My phono stage is also inverted. I switch it at the cartridge with preamps that are not inverted.
This could drive you nuts. The inverted phono stage is in phase with an inverted preamp.
I hope this is not a tangent, but my Marantz SA-1 SACD player inverts polarity through its balanced outputs, which I've been using (inverted) for 1 1/2 years. Since I was recently alerted by another thread about this player, I have been reversing polarity via a switch on my BAT preamp (can switch it back and forth via the remote) and do not LIKE the sound w/the corrected polarity! It sounds "brighter" to me, less rounded and tubey, which I consider the strengths of this system. So I'd like to know what you think if you listen to your preamp both ways. Why do manufacturers even build equipment that reverses the polarity and just causes all this angst?? Why can't they wire it right to begin with?
Sarah; Reversing polarity is not necessarily the same as being out of phase. You may be reversing polarity of the AC power, much like reversing the AC plug. This is not changing the phase of the output to the amp. I am not familiar with BAT preamps to know if that switch reverses the phase to the amplifier or just the AC polarity. You should consult with BAT on that (check the manual). Reversing the AC polarity to the wrong polarity will usually make it brighter as you describe.
Preamp makers make their preamps out of phase (going out the amp outputs) usually because less is more. Their designs are simple and clean (and out of phase), and would require an additional gain stage to bring them back in phase. The addition of another gain stage would degrade the signal.
Conrad Johnson preamps are out of phase. You could call them or drop by on your way around the beltway and have them explain it better than I can. They are behind the Home Depot at Route 50 and Route 29 in Fairfax.

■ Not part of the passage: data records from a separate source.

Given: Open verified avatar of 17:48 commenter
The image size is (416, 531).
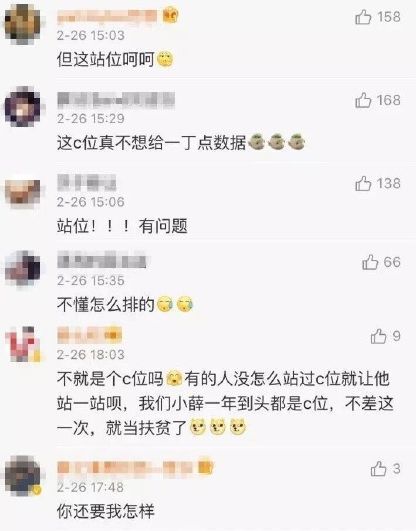Looking at the screenshot, I should pos(23,476).
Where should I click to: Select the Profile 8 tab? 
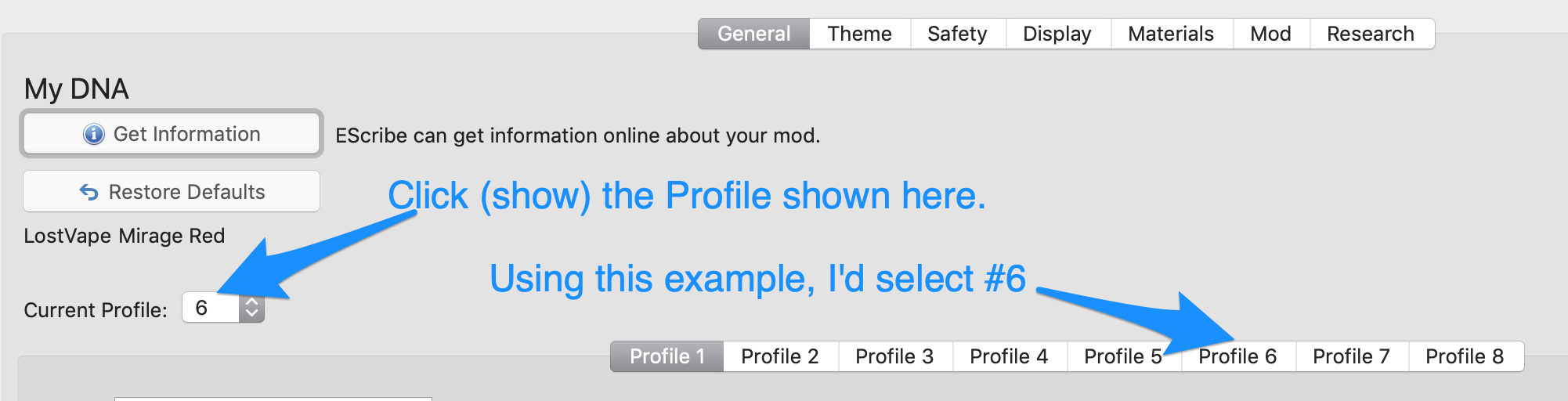[x=1465, y=356]
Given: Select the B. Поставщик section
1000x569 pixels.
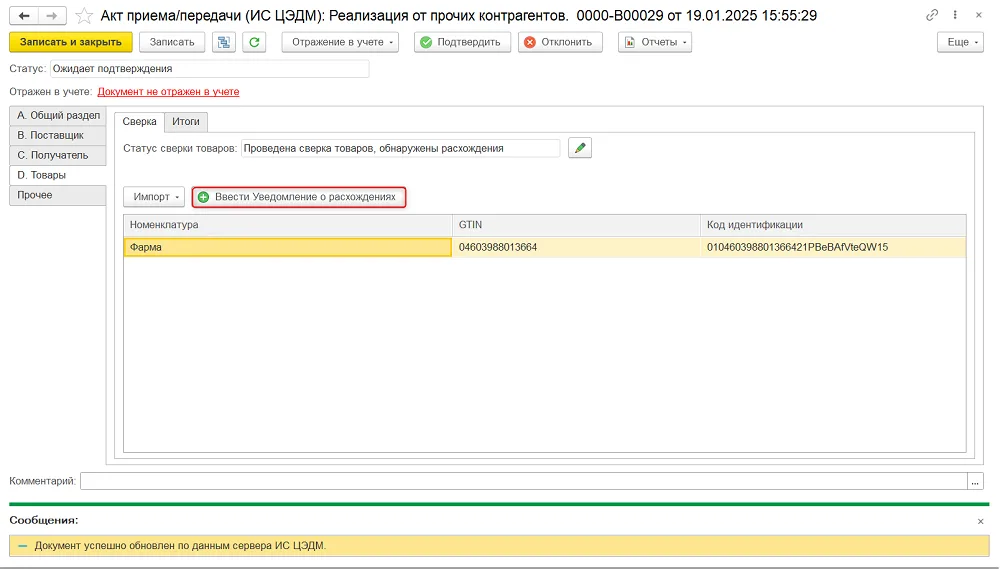Looking at the screenshot, I should (57, 135).
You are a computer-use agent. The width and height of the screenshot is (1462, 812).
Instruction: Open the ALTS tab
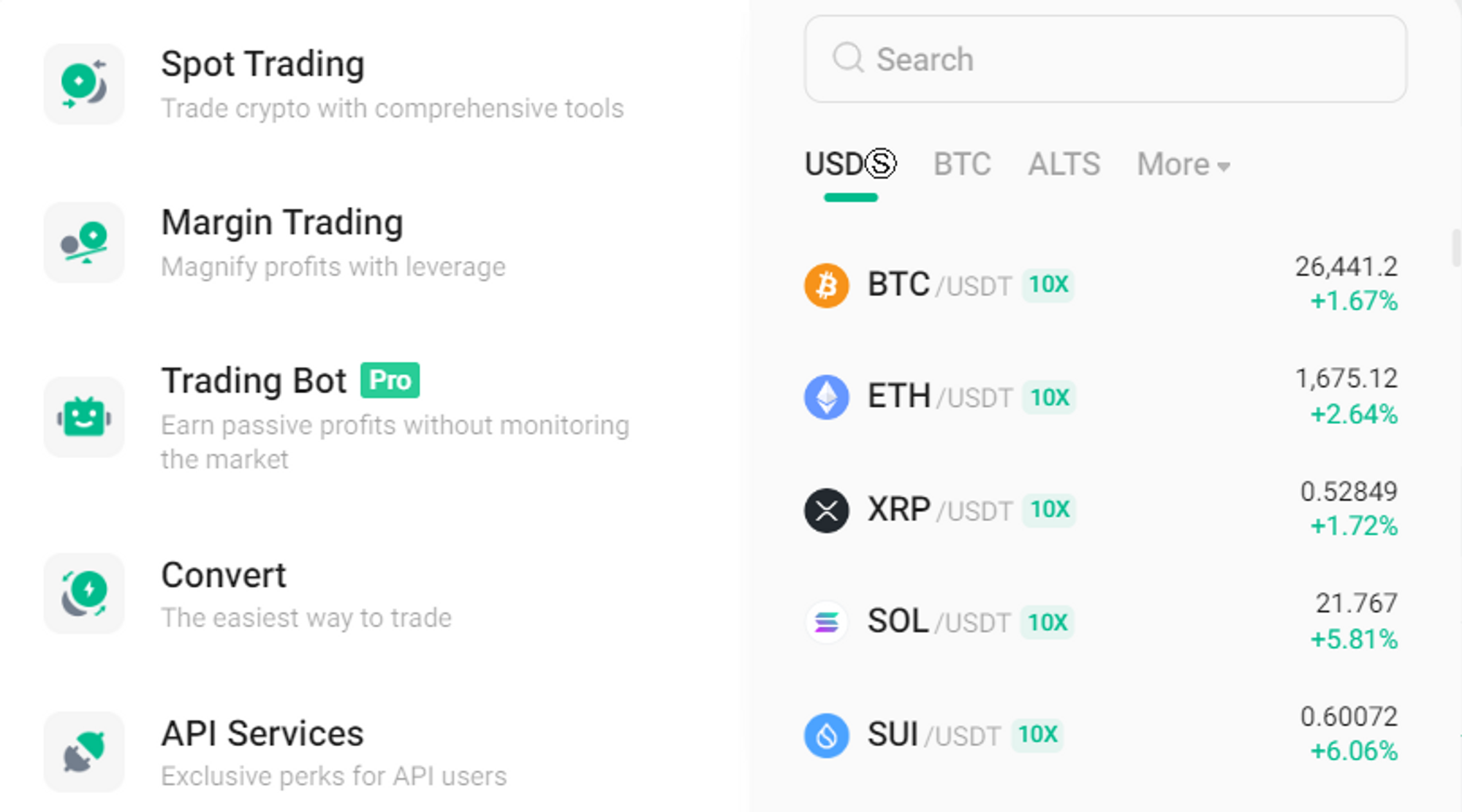(1064, 164)
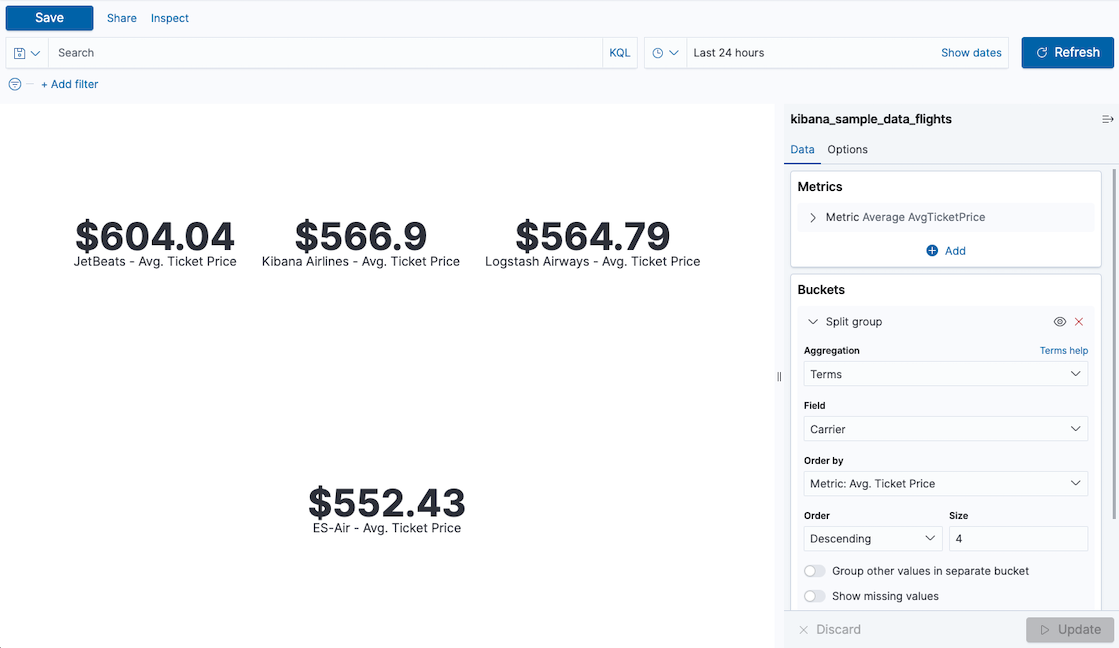Click the Refresh button
The width and height of the screenshot is (1119, 648).
(1067, 53)
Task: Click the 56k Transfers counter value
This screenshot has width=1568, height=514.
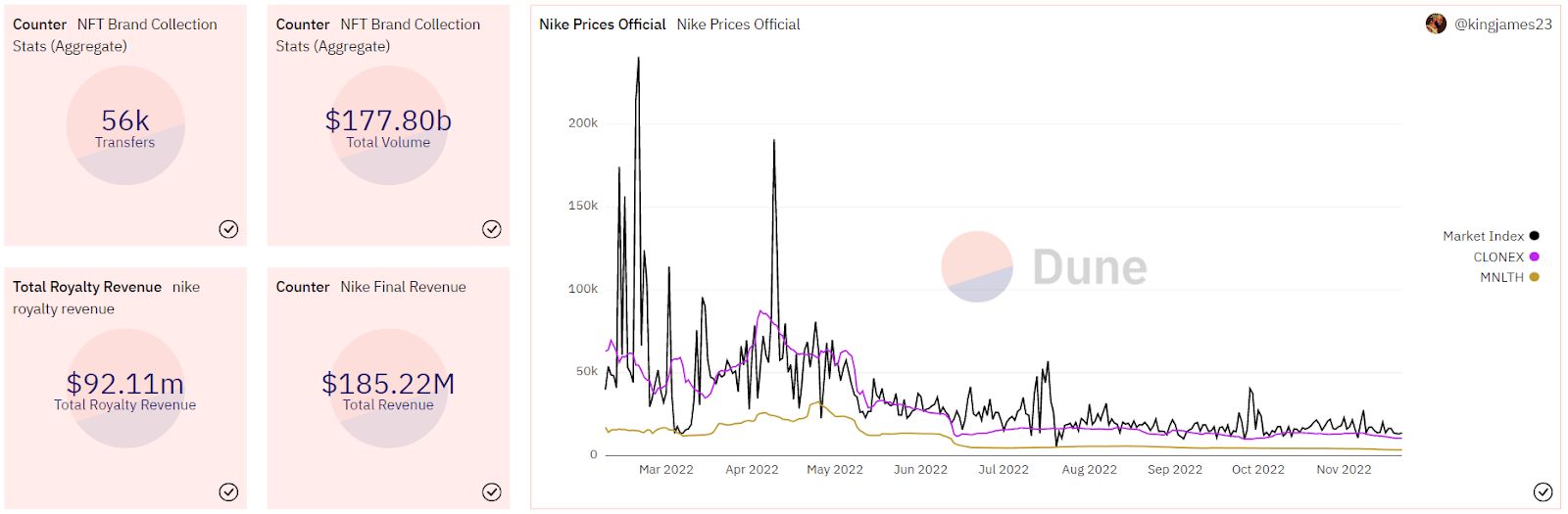Action: [x=125, y=120]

sarah: my boulder 1012 also allows remote polarity inversion, which the (very handsome) manual explains nicely as being different from phase inversion. heres what it says:
NOTE: Often polarity is mistakenly called phase. As phase indicates any angle between two channels from 0 to 360 degrees, the correct term of polarity is preferred to indicate the 180º phase change, or inversion, available on the 1012 DAC Preamplifier.
so, as I understand it, cds and even tracks on the same cd are frequently recorded, intentionally or not, with positive or negative polarity. By toggling between these settings on a polarity inverter of the same form employed on the boulder 1012, you can replicate the polarity of the original recording. my experimentation has also shown that positive polarity is the preferred setting for normal listening of cds or lps. this translates, i believe, to the pre being connected "in phase" or in "common polarity" with the amp.

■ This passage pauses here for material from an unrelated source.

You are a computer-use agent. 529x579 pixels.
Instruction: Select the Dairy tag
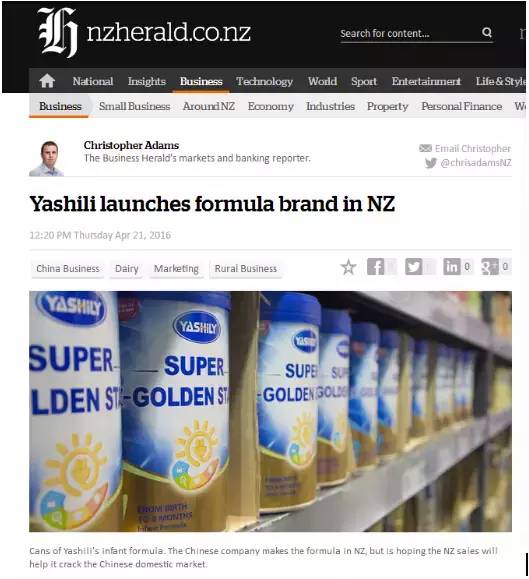pyautogui.click(x=127, y=269)
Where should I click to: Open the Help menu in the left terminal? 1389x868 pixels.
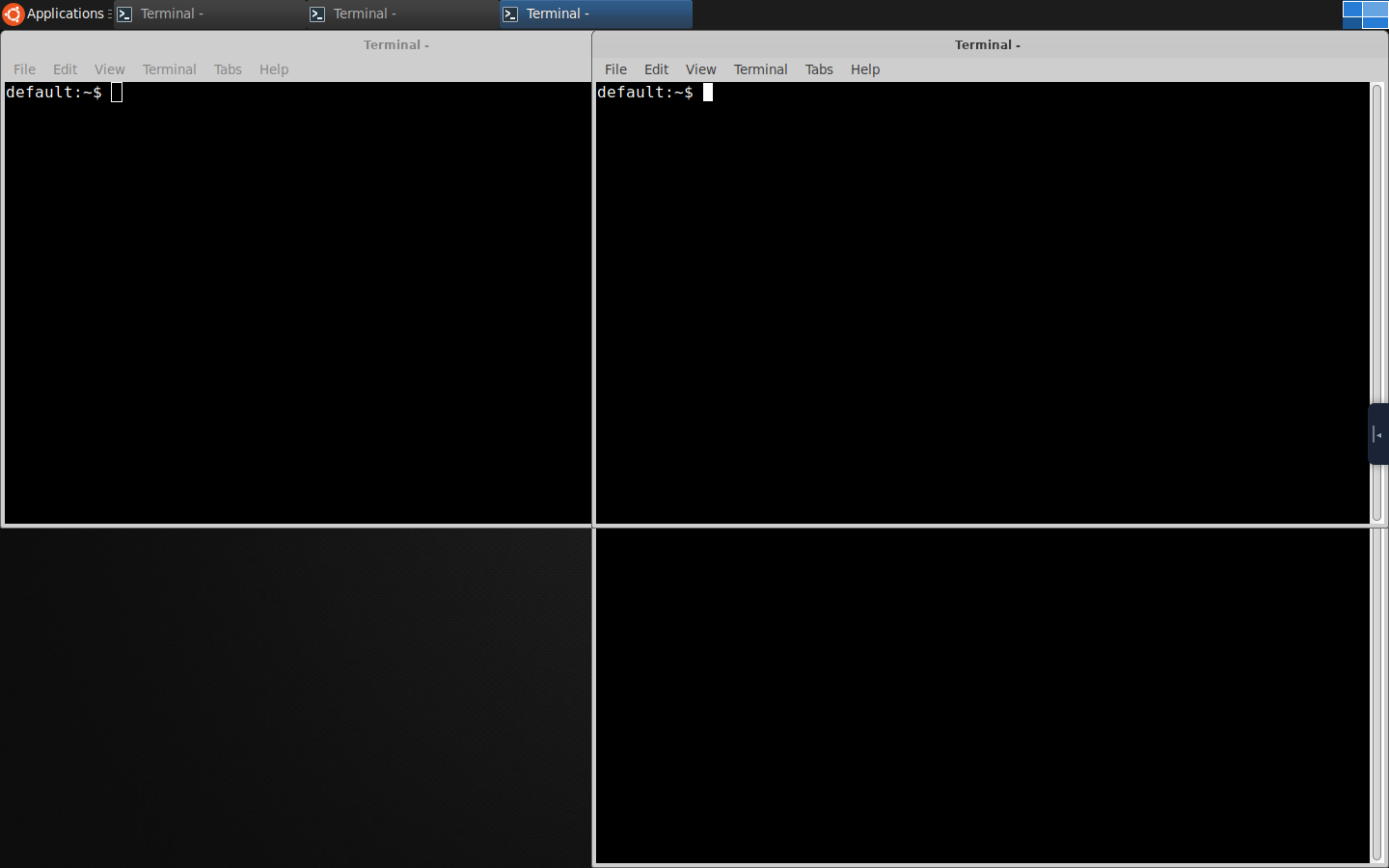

Cornfed and Sugar, thanks for the additional info. I don't know if the BAT "polarity" switch actually reverses phase or not, I'll ask them. That Boulder piece is certainly a marvel, wish I had a chance to hear it, or even see it, around here.
Off topic tangent to Sugarbrie/Monotrub--my FM antenna that I had installed blew down in the recent high winds! and it was only that Magnum dynalab wand antenna. Next time around, I'm going with an actual rooftop installation, hopefully shielded by the chimney.
If it's out of phase won't you lose a lot of bass response because the woofers are working against each other, where as inverting polarity just switches left to right and vice-versa? My Bel Canto DAC 1.1 can do this in the digital domain so I can invert on the fly, but I rarely find a need to. Boy this is a confusing topic.
cfb: for these purposes, "phase" and "polarity" could be considered equivalent terms, since when it comes to an electronic component like a preamp, the only question is of either 0deg. total shift (maintain correct absolute phase) or 180deg. (what Boulder rightly calls an "inversion"). Their needlessly confusing explanation implies the possibility of some degree of electrical phase differential between the two channels - not an issue here. Gunbei: what you are thinking of is wiring the two speakers 180deg. out of phase with each other (reversing the leads for one speaker only). This would indeed cause the woofers to work "against" one another, but this is also not the issue at hand when referring to a preamp or DAC "phase" switch. For those preamps, like my own c-j unit, that do invert absolute signal phase, changing both the left and right speaker leads (at either the amp end or the speaker end, but not at both ends) will change the system to correct absolute electrical phase (assuming no other selected component also inverts phase), with no electrical phase difference between the two speakers themselves. Sugar: Sarah could not be reversing AC polarity from the remote control - this would indeed be for signal phase inversion. (As for why this would make the sound "brighter", I haven't any idea.) Nick, Sugar, cfb: for most non-audiophile recordings, talking about "in" or "out of" phase is a moot point. For music that is not minimally mic'ed and produced, and is not performed acoustically and recorded in "live" performance, there is likely to be an unknowable number of different phase inversions between the many "tracks" of separately recorded and processed instruments and vocals, let alone synthesized sounds where the concept doesn't really apply at all. And all that comes before any question of whether a CD itself is mastered in "correct" phase. This is why I believe that phase switches are largely useless - either the recording will be from an audiophile label, where we should be able to assume correct phase has been carefully maintained through the production chain, or the whole question is pointless, because there will be no absolutely "correct" phase to choose from on a typical recording. (That, plus I can never hear much of a difference anyway, even where one might theoretically apply.) Sugar, Sarah: you guys are within visiting distance of c-j too?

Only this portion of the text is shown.